We want to thank the National Cowgirl Museum for hosting our visit. Rest assured all opinions are our own.
In the 1800s, women were still expected to wear skirts and ride sidesaddle. Out on the frontier things were changing. The inclusion of women into the cattle industry didn’t happen overnight. Cowgirls started as helpers working alongside their male counterparts. Daughters of ranchers grew up learning to ride and rope just like their brothers. It was not uncommon for women to run the ranch while the men left on lengthy cattle drives. There are few records about this transition but by the 1890s, the term “cowgirl” began appearing in print.
Leaving Their Mark on History
This was likely a result of the growing popularity of Wild West shows, which began popping up in the 1880s. One of the biggest was Buffalo Bill’s Wild West Show. The traveling vaudeville performances brought the audiences an exaggerated version of the Wild West. Much of the action was designed to recreate historic reenactments, like train robberies or Custer’s Last Stand. Riding and shooting demonstrations were popular with the audiences and this is where many women excelled. Female performers, like Annie Oakley and Calamity Jane, impressed the crowds with their proficiency with guns and horses alike.
As we explored the National Cowgirl Museum, we found ourselves in the “It’s Never Just A Horse” exhibit. Here we discovered interesting facts about the connection between rider and steed. I’m not sure how I lived this long but was still unaware of the use of hobbles. These “handcuffs” for horses prevent a long walk home, but still allow the animal to graze. In a nearby alcove, we found a bucking bronc that visitors can use to test their riding skills. I enjoyed this “safe” version and imagined myself in the midst of a rodeo.
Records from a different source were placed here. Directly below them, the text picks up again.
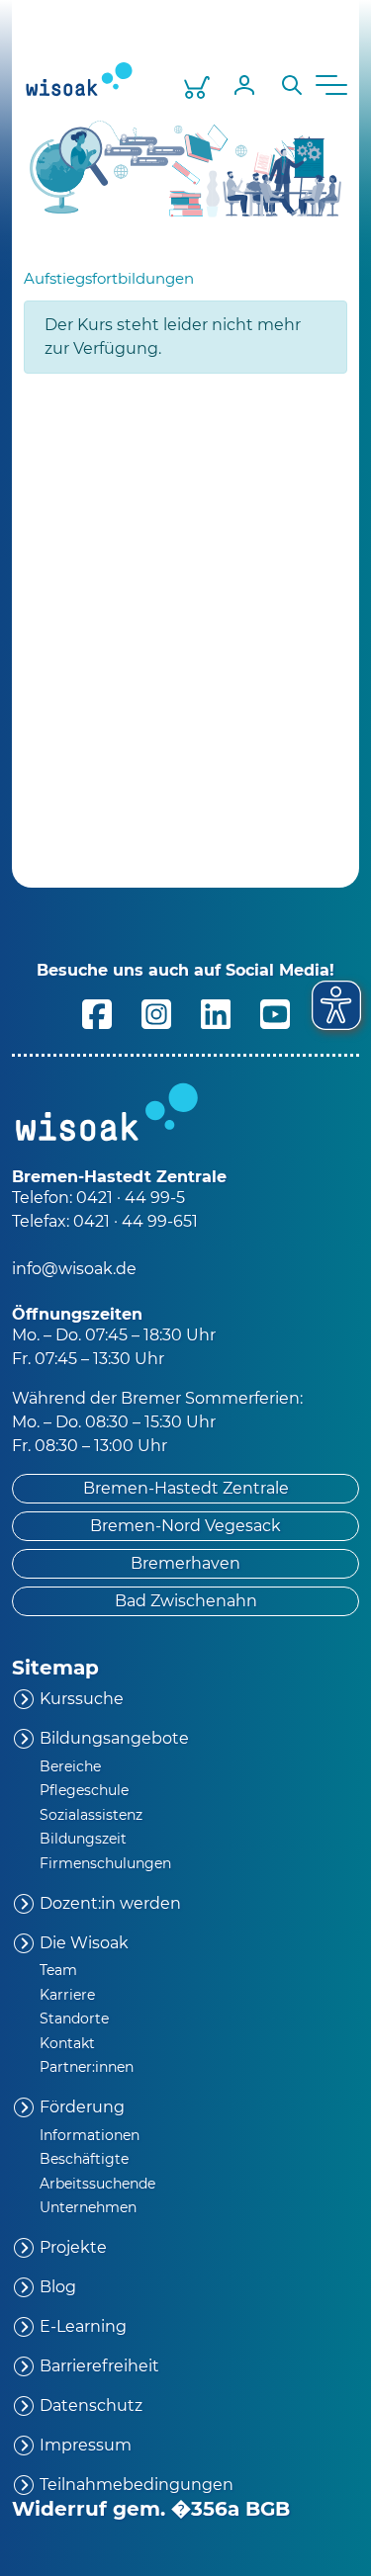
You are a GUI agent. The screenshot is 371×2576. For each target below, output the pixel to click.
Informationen (89, 2135)
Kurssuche (82, 1698)
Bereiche (70, 1766)
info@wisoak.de (74, 1268)
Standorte (74, 2018)
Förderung (82, 2107)
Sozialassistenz (91, 1815)
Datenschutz (91, 2405)
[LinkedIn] (216, 1012)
With the days of Wild West shows over, cowgirls have learned to adapt to the changing landscape. Almost every rodeo will include female participants. We are fans of country music, so seeing some of the familiar names on display was an added bonus. With over 5000 artifacts in their collection, the National Cowgirl Museum has lots to offer visitors. One thing that was a repeating theme is that cowgirls aren’t afraid to show off a little. We were seeing quite a bit of bling in their outfit and accessories. Even their horses would be decked out.
Dare To Wear
The National Cowgirl Museum has a designated space for revolving exhibits. During our visit, they were hosting “Dare To Wear”. On display were a variety of unique outfits designed for various occasions. To say that some were flamboyant may be an understatement. We’re sure that the wearers received plenty of looks when they appeared in these flashy outfits. I think this may be why we liked it so much. It shows that the wearers were not afraid of drawing attention to themselves.
National Cowgirl Museum
It’s strange to think that cowgirls haven’t been recognized more than a few generations. We grew up seeing them in many roles, so we assumed that had always been the case. The National Cowgirl Museum helped us see just how much has changed since the 1800s. These days we cheer on barrel racers or dance to the beat of our favorite female country performers. Cowgirls have become as commonplace as cowboys and we believe that’s how it should be.